標高が高く寒い地域であるため、昔から県民に親しまれてきた「サウナ」。近年、全国的にサウナが増えるなか県内で顕著なのがアウトドアスタイル。人気の3軒から長野県のサウナ事情を探る。

Photo: Kenya Abe / Text: Saki Miyahara

長野の大自然を感じるサウナというツール

長野県はフィンランドと似ている?どちらも美しい川や湖の風景、そこに流れる清らかな水、木々が生い茂る山や森が印象的だ。たしかに自然豊かな長野県と、森林大国のフィンランドには共通点があると言える。

南佐久郡小海町にある松原湖には〈フィンランドヴィレッジ〉という国際交流の拠点となる施設がある。森に囲まれた松原湖の景観がフィンランドに似ていることで建てられた。夏になると、この場所で『SAUNA FES JAPAN』が行われる。全国からサウナ愛好家が集まる人気のサウナイベントだ(新型コロナウイルスのため、2021年は開催中止)。

フィンランドではサウナで体を温めてから湖に飛び込み、大自然の中で火照った体を休める外気浴をするのが定番。長野県には、そんなサウナの楽しみ方ができる環境が整っている。

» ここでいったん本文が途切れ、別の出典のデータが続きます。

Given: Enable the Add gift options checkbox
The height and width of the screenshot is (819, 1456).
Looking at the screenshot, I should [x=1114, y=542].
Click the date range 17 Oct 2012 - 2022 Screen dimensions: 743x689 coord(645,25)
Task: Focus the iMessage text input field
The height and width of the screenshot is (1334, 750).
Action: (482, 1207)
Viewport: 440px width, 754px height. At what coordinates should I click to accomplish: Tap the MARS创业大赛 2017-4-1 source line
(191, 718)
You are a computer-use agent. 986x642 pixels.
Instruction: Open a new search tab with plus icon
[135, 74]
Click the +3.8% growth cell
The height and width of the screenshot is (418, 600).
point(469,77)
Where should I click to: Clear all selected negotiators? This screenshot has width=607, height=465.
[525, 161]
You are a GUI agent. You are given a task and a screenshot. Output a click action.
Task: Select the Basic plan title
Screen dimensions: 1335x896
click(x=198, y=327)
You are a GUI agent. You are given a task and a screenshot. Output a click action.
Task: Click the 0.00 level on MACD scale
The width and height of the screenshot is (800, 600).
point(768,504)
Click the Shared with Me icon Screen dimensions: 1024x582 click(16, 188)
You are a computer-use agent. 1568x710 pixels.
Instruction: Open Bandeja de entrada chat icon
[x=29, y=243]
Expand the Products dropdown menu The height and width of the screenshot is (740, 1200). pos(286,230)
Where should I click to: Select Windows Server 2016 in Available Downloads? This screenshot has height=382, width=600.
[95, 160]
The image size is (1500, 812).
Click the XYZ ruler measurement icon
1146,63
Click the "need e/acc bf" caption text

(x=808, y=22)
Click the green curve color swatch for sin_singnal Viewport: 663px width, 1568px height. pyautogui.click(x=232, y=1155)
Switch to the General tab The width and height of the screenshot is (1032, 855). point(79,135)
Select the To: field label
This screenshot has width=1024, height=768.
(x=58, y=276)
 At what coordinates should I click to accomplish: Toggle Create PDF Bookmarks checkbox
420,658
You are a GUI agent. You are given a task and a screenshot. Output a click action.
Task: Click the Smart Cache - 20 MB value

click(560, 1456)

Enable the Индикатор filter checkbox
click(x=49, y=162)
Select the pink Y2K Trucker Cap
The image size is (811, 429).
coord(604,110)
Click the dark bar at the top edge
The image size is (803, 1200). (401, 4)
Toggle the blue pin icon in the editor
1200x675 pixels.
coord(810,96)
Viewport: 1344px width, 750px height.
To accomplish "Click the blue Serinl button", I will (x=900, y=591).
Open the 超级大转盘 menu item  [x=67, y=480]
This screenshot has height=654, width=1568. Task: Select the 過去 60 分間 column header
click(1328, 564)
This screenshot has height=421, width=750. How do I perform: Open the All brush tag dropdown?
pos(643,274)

アウトドアサウナを体験できる場所も増えており、本場さながらのログハウスサウナ、絶景を眺めながら入るサウナ、ポップアップで楽しむモバイルサウナなど、さまざまなタイプが登場。

サウナ後に涼しい空気を吸い込めば、その新鮮さを味わえ、体を天然の水で冷やせば、その水質の良さを肌で実感できる。五感が研ぎ澄まされることで、土地の恵みを最大限感じられることこそ、屋内のサウナにはないアウトドアサウナの醍醐味である。いつものサウナとは一味違う“ととのう”感覚を、長野県で体験してみよう。

The Sauna(信濃町/長野)

アウトドアサウナ人気の火つけ役。

ゲストハウスLAMP野尻湖に併設され、フィンランド式薪サウナを2棟構える。支配人である野田クラクションべべーさんが、「大自然と一体になれるようなサウナをつくりたい」とDIYでログハウスを建設。

2階建てログハウスサウナ
2棟目の〈カクシ〉。野田さんがフィンランドで体験し衝撃を受けたという2階建てログハウスサウナ。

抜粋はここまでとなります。